• **TEKS BACAAN**

╭──

JAKARTA (Arrahmah.com) – Indonesia Police Watch (IPW) pada hari Selasa (14/2/2012) lalu, telah mengungkap Kementerian Hukum dan Hak Asasi Manusia (kemenkumham) memberikan akses ilegal khusus kepada Amerika Serikat (AS) untuk menginterogasi para teroris. Menurut IPW Neta S Pane, Ketua Presidium, AS membangun kantor interogasi di sejumlah lembaga pemasyarakatan (lapas).
“Pemerintah AS dan FBI (Federal Bureau of Investigation) dapat konsensi bebas memeriksa para narapidana terutama napi ‘teroris’,” kata Neta di Jakarta, seperti dilansir kompas.com.
Neta mengatakan bahwa berdasarkan informasi yang diterima serta penelusuran pihaknya, FBI mendapat jatah ruangan seluas 4 x 7 meter. Ruangan itu dilengkapi kaca pengontrol, lampu sorot pemeriksa, alat rekam, alat sadap, dan peralatan lainnya.
Setiap menginterogasi, petugas dari AS selalu didampingi petugas dari Direktorat Jenderal Lapas, ungkap Neta.

╰──

• **INFORMASI YANG DIBERIKAN**
╭──

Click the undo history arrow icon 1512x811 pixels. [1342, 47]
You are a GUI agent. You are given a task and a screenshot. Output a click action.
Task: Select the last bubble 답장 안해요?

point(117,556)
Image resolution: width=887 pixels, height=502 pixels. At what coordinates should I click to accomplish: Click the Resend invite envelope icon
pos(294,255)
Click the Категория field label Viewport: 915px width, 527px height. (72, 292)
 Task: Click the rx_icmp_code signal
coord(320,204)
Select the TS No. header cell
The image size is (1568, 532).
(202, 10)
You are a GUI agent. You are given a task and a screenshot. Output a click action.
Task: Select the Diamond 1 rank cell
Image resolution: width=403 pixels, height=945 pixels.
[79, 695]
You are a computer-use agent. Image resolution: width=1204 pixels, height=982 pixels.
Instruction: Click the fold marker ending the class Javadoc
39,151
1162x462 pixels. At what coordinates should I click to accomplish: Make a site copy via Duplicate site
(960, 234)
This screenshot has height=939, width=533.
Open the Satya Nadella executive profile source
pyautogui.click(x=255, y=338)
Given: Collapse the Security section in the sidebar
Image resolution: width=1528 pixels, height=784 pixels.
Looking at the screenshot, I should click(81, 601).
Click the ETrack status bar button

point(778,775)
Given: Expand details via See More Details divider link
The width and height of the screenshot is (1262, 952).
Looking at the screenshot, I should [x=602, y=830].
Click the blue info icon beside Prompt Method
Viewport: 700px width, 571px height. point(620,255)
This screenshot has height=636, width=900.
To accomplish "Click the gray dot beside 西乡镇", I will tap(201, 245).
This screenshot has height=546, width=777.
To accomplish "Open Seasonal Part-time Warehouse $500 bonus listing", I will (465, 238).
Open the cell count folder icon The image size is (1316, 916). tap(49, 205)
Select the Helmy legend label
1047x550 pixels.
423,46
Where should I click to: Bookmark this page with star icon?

╰──

• **RINCIAN LATIHAN**
Lanjutkan berita tentang akses interogasi FBI di lapas, dimulai tepat setelah kalimat terakhirnya. Entri di atas merupakan bahan tersendiri yang terpisah dari berita tentang akses interogasi FBI di lapas.

• **JAWABAN TUGAS**
Fasilitas rahasia itu disediakan Kemenkumham karena ada timbal balik kedua pihak, Neta menyebutkan dana segar Rp 1 triliun per tahun dan FBI dapat leluasa memeriksa para narapidana Indonesia di sejumlah lapas, terutama napi yang terkait “terorisme.”
“Pihak Amerika menyebut itu program deradikalisasi. Untuk program ini, 14 pejabat Kemenkum dan HAM sudah diberangkatkan ke AS. Mereka juga akan mengunjungi penjara Guantanamo,” kata Neta.
Seharusnya, “Jika napi terlibat dalam tindak pidana hanya polisi yang berhak memeriksanya, bukan aparat Dirjen Lapas, apalagi aparat Amerika,” tegas Neta, “IPW mengecam proyek ini.”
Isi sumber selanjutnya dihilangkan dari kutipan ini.